Carnaval et cold cases dans « La théorie des ondes », un polar à Chalon-sur-Saône

La Saône charrie des alluvions et parfois des cadavres. Pascale Chouffot, scénariste et écrivain, s’est saisie de ce fait et du sujet des cold cases qui font aussi, hélas, la célébrité du département, pour visiter le tout, dans toutes ses dimensions. Elle sera à Chalon le 4 avril.
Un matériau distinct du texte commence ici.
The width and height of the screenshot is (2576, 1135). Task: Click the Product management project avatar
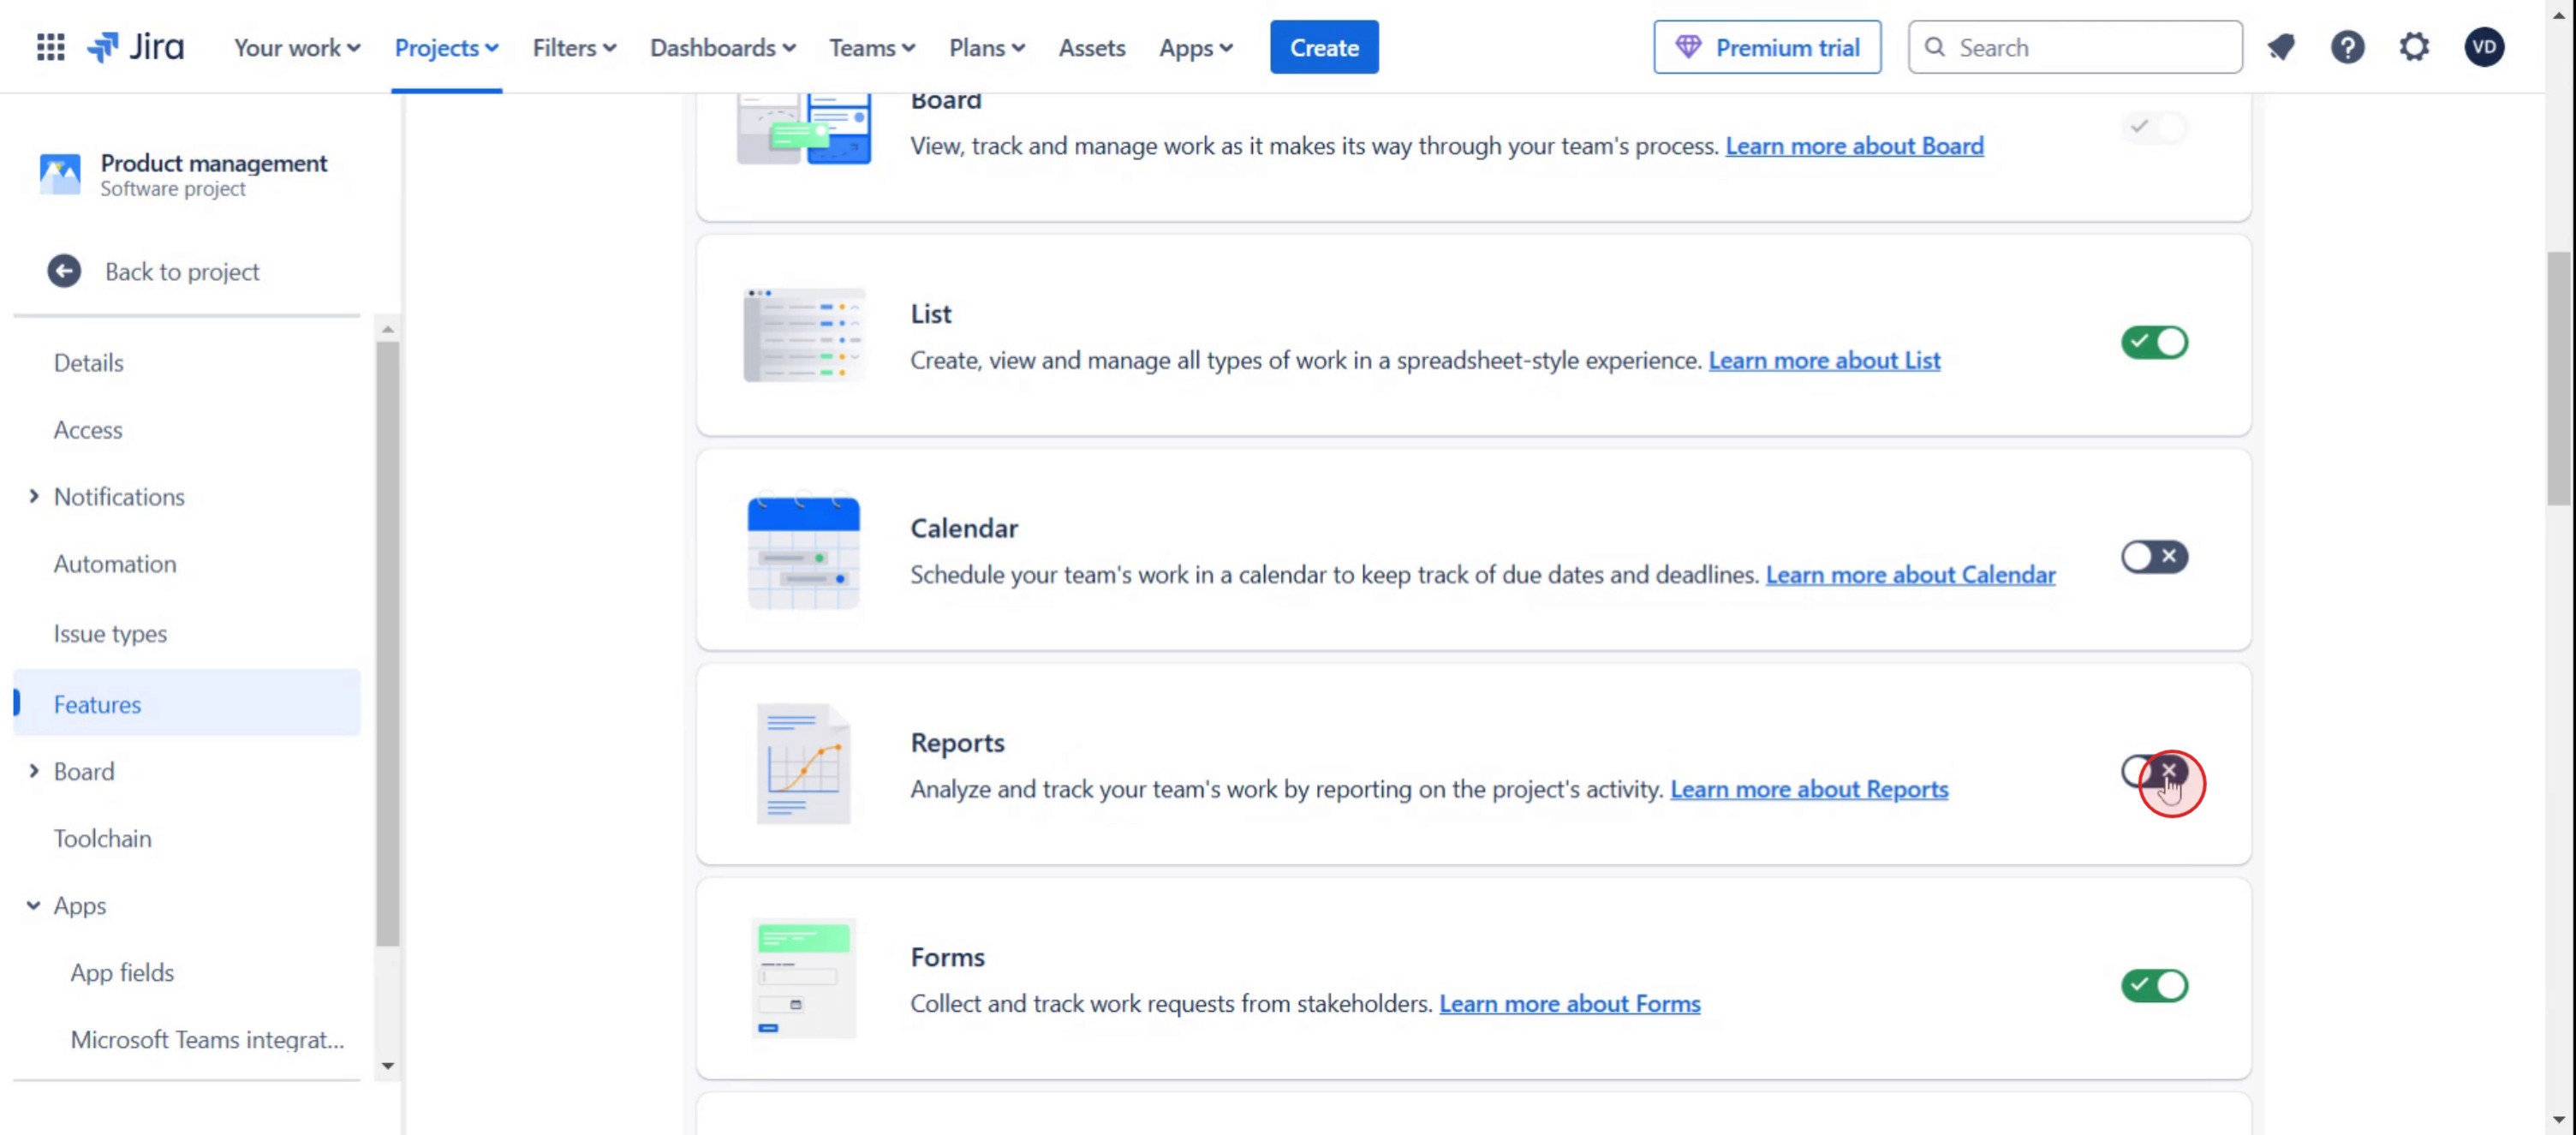click(x=59, y=174)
On attaque en février 2013 : les berges de la rivière recrachent un corps, celui d’une ado qui a disparu alors qu’elle était dans les rues du Carnaval. Ce dossier en rejoint d’autres, antérieurs, d’affaires non résolues. On rencontre maître Pierson, un avocat qui s’offre les services d’une enquêtrice, ex-policière à la ferroviaire. Une femme devenue insensible à la douleur, en proie à « la lancinante souffrance de ne pas pouvoir souffrir » - paradoxe réel mais un poil provoc’ puisque l’enquêtrice va à la rencontre des familles des jeunes filles tuées puis lancées dans la Saône, elles aussi, et dont le ou les meurtriers n’ont pas été confondus.
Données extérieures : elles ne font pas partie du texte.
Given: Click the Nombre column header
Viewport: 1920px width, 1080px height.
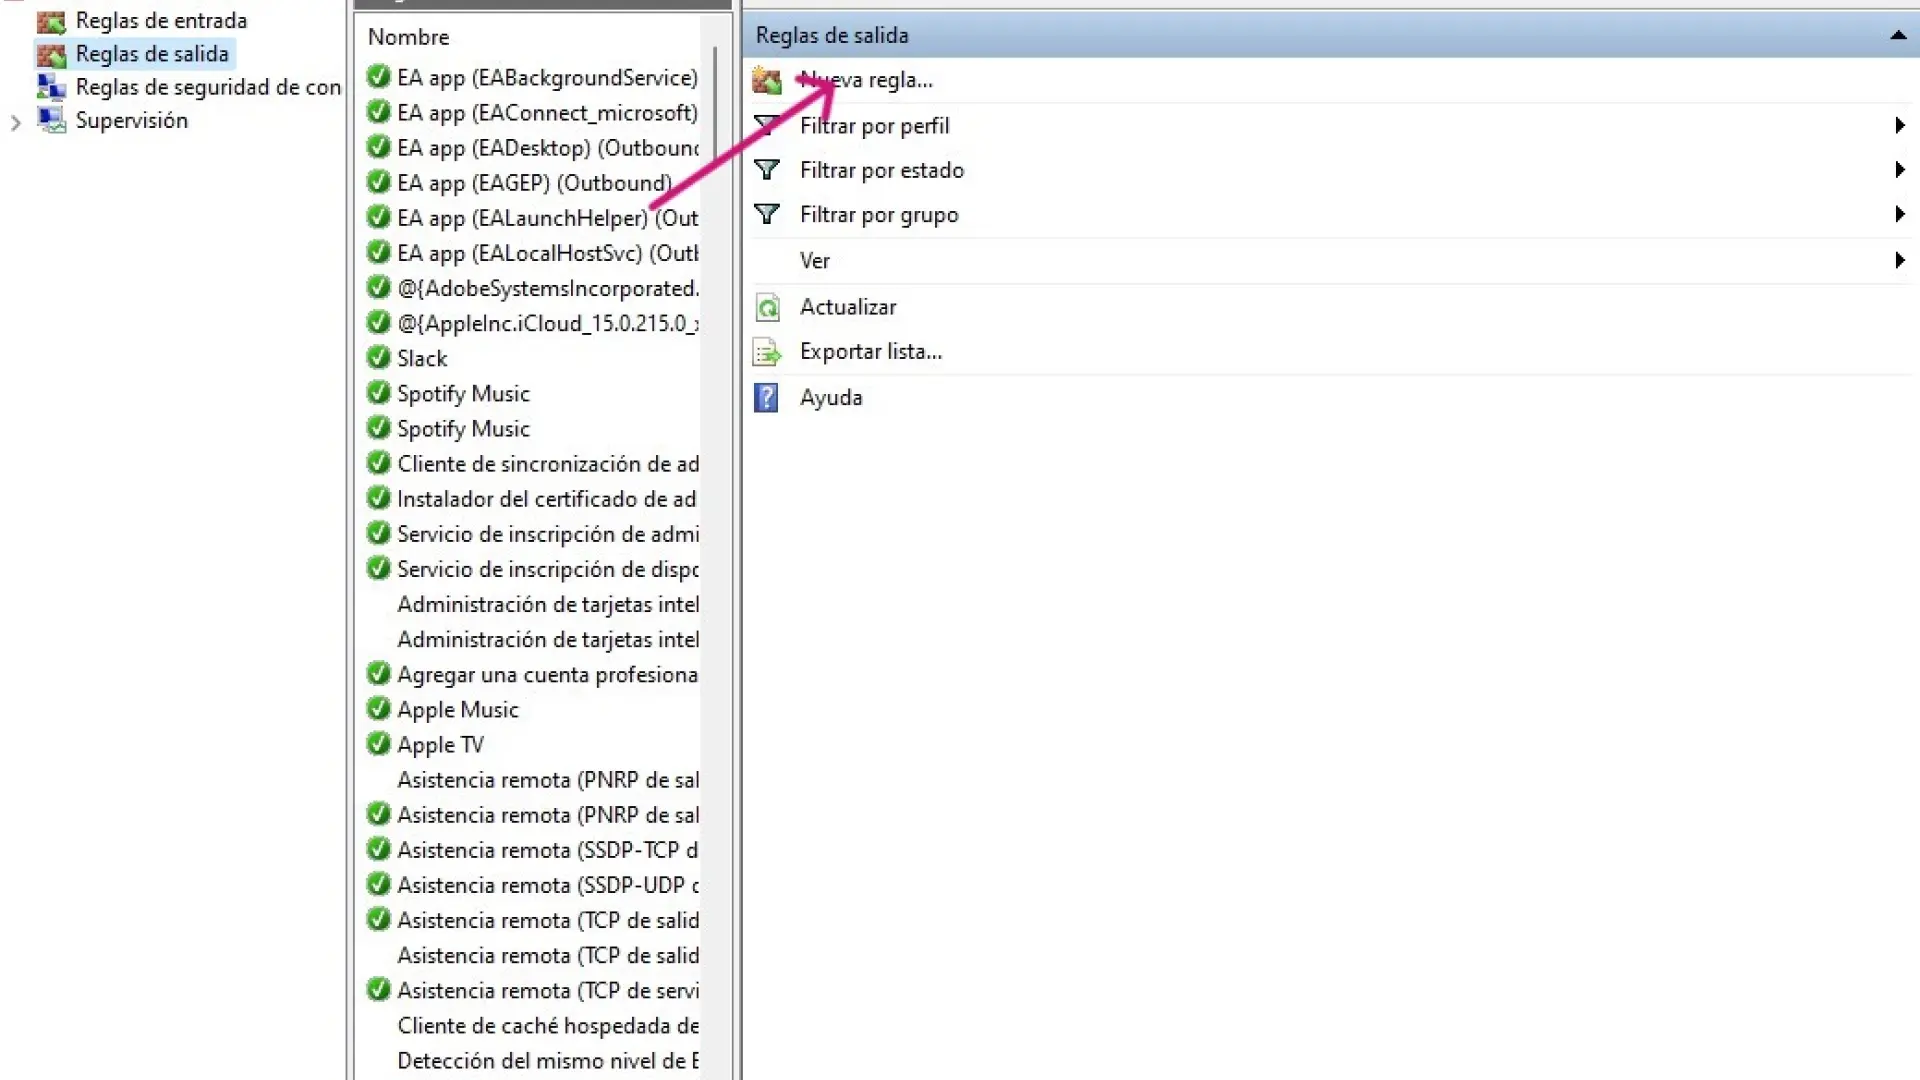Looking at the screenshot, I should click(x=409, y=37).
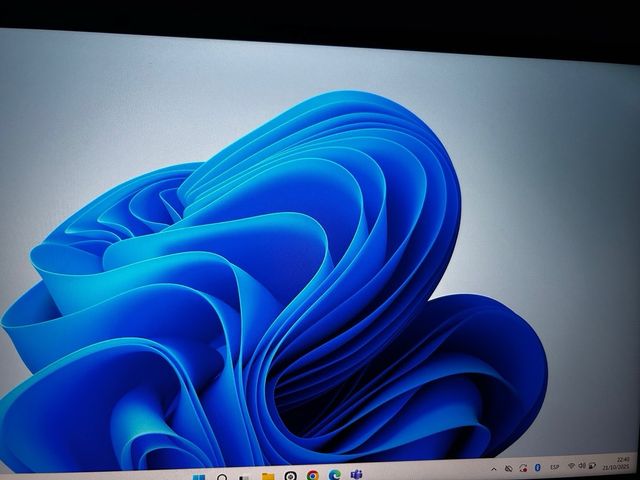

On croise forcément le commissaire de police et ses adjoints, dans leurs quotidiens comme dans leurs rapports au métier, à ce qui les endurcit comme à ce qui les touche encore (entre autres : d’avoir échoué à mettre la main sur le s.l..d qui ôte des vies). On lit des procès-verbaux d’audition, on part en centrale faire un parloir avec le petit ami de l’une d’elles, condamné pour son meurtre alors qu’il est visiblement innocent. On arpente les rues de Chalon avec la police, à la recherche d’un témoin. Bref, on s’installe petit à petit dans ce monde, le monde policier et judiciaire, quand, à mi-récit, le texte vous explose à la figure.
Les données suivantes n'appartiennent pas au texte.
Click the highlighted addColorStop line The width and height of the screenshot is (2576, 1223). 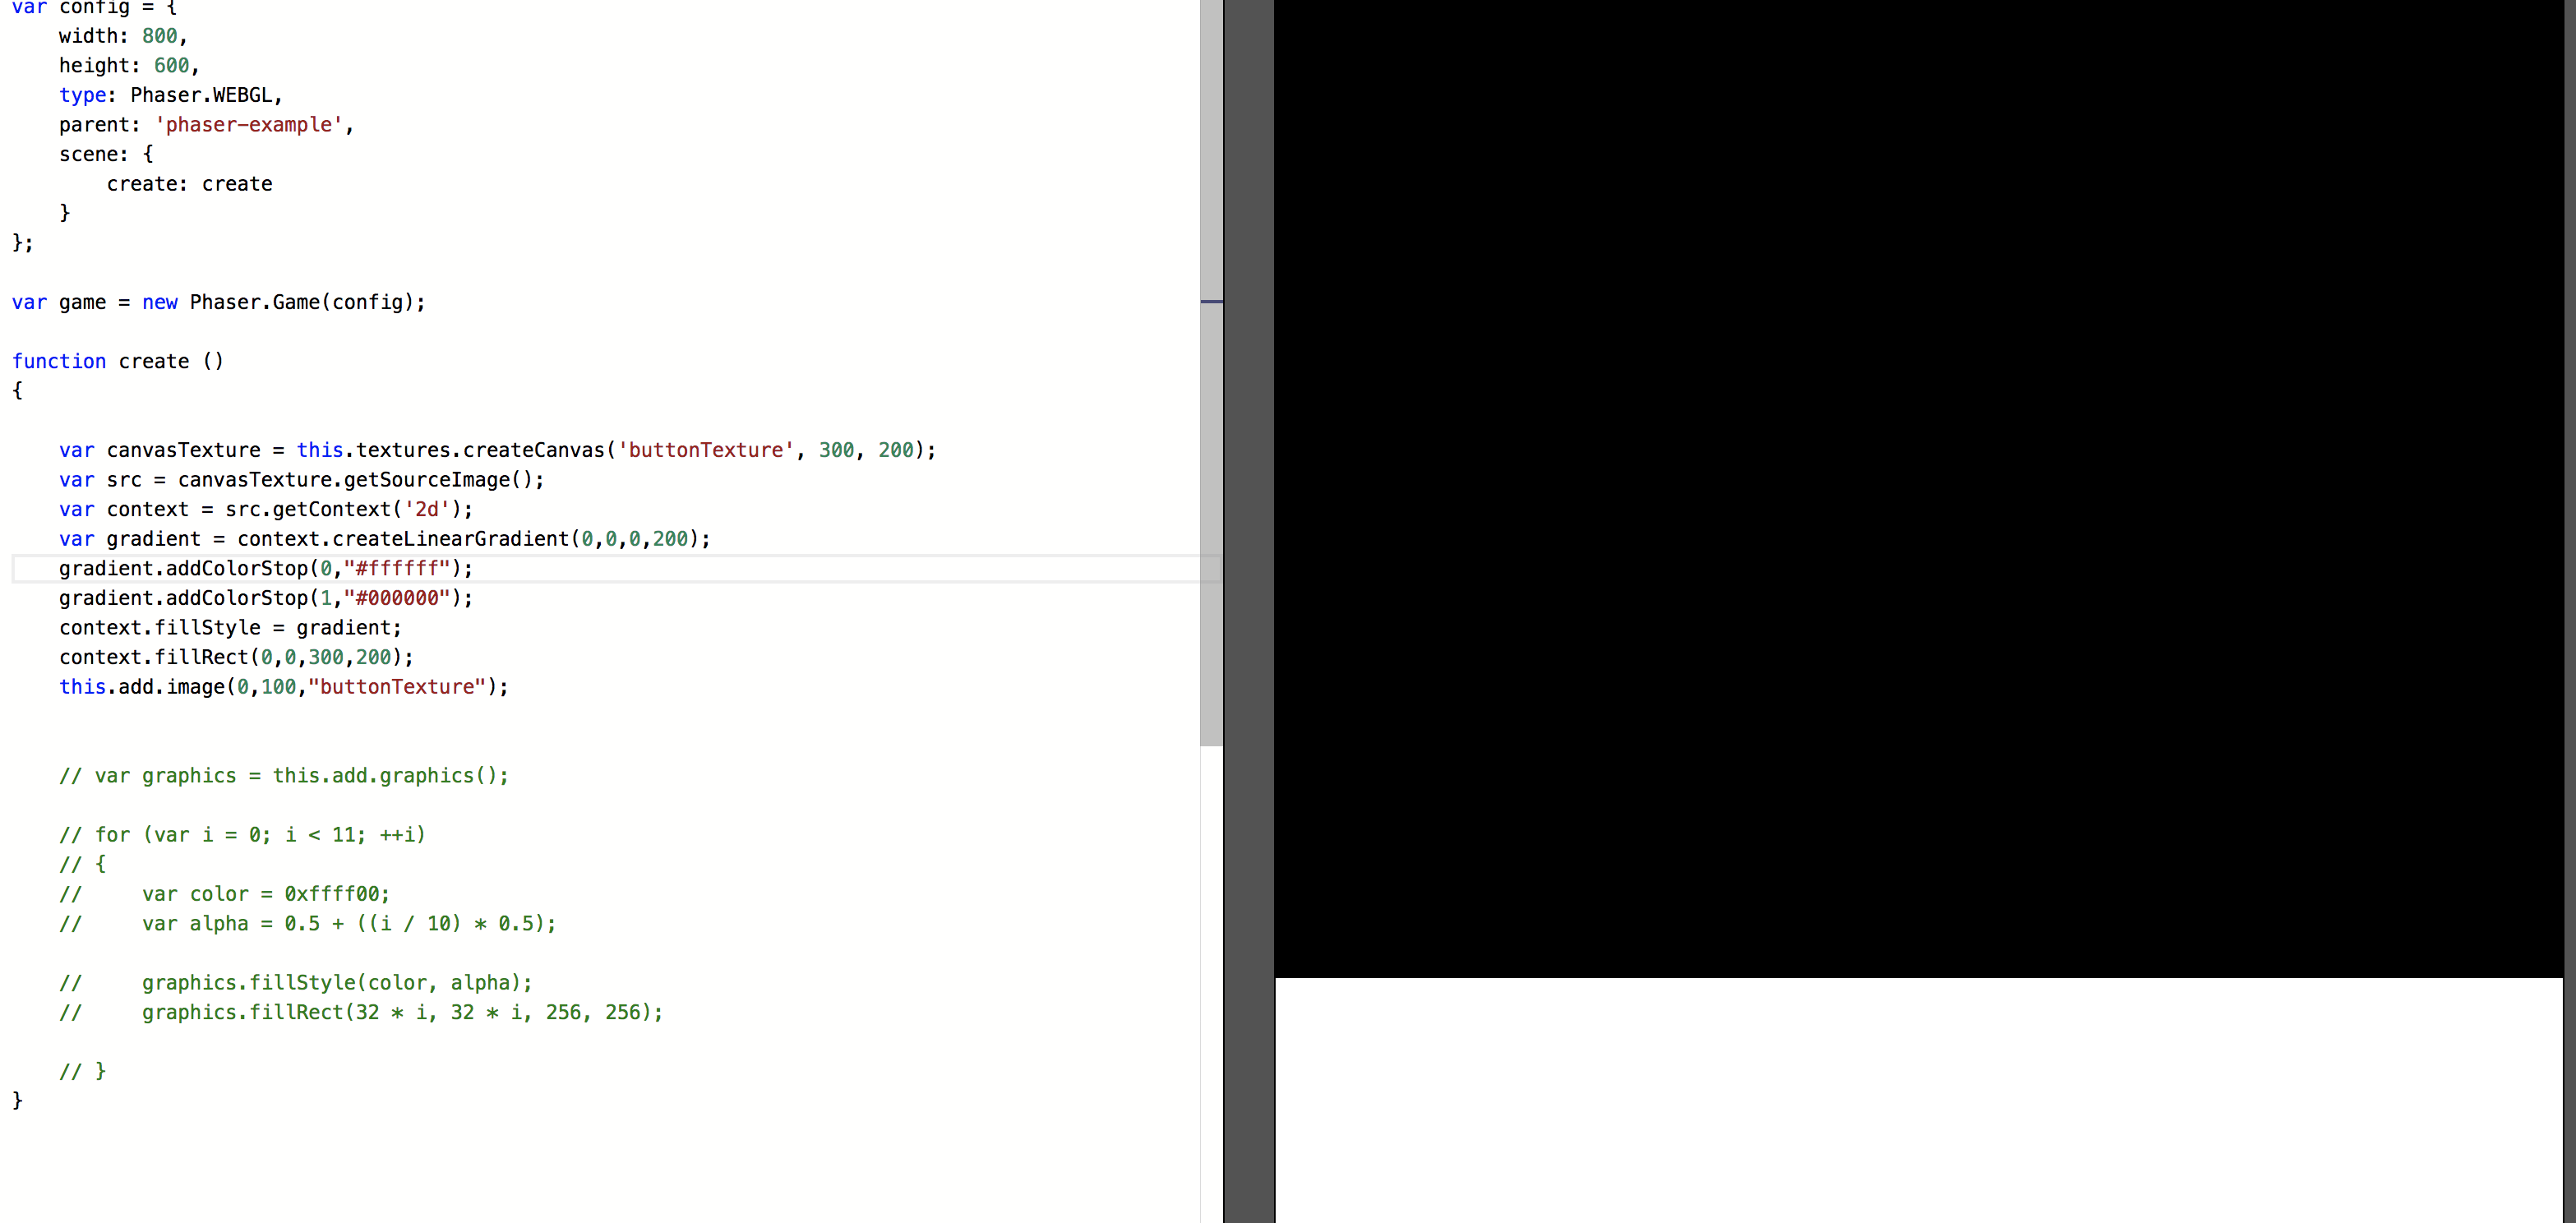(x=265, y=568)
C’est que la théorie des ondes qui fait le titre de l’ouvrage et le lit des procès d’Assises ou devant une Cour criminelle, part du principe suivant : dans les vies humaines comme en science physique, un fait peut provoquer des ébranlements qui vont se répercuter ailleurs, ces effets devenant à leur tour, causes d’autres conséquences. On veut savoir « pourquoi », pourquoi ce crime ? Alors on cherche, on interroge le passé, l’enfance, tout.

De Kodak aux colonies d’enfants dans le Morvan

C’est ainsi que Pascale Chouffot remonte de 2013 à 2007, « journée d’implosion » à Chalon-sur-Saône, implosion de l’usine Kodak, « leur » usine, qui mit en retraite anticipée ou au chômage nombre de salariés - « plus de 90 % du personnel » - contraignant chacun à répondre à la déflagration à sa manière, à sa façon, comme il le pouvait, selon ses moyens.

De 2007, on part visiter 1911 et la réalité d’instituts privés pour enfants placés, instituts créés pour pallier la carence des instituts publics. « Ils ne restaient pas longtemps dans les foyers de l’Assistance publique de Paris. (…) Vomis depuis des péniches sur les quais de Chalon (…) Ils devenaient alors les lots de chair humaine et de force de travail gratuite d’une enchère où se pressaient fermiers, notables… »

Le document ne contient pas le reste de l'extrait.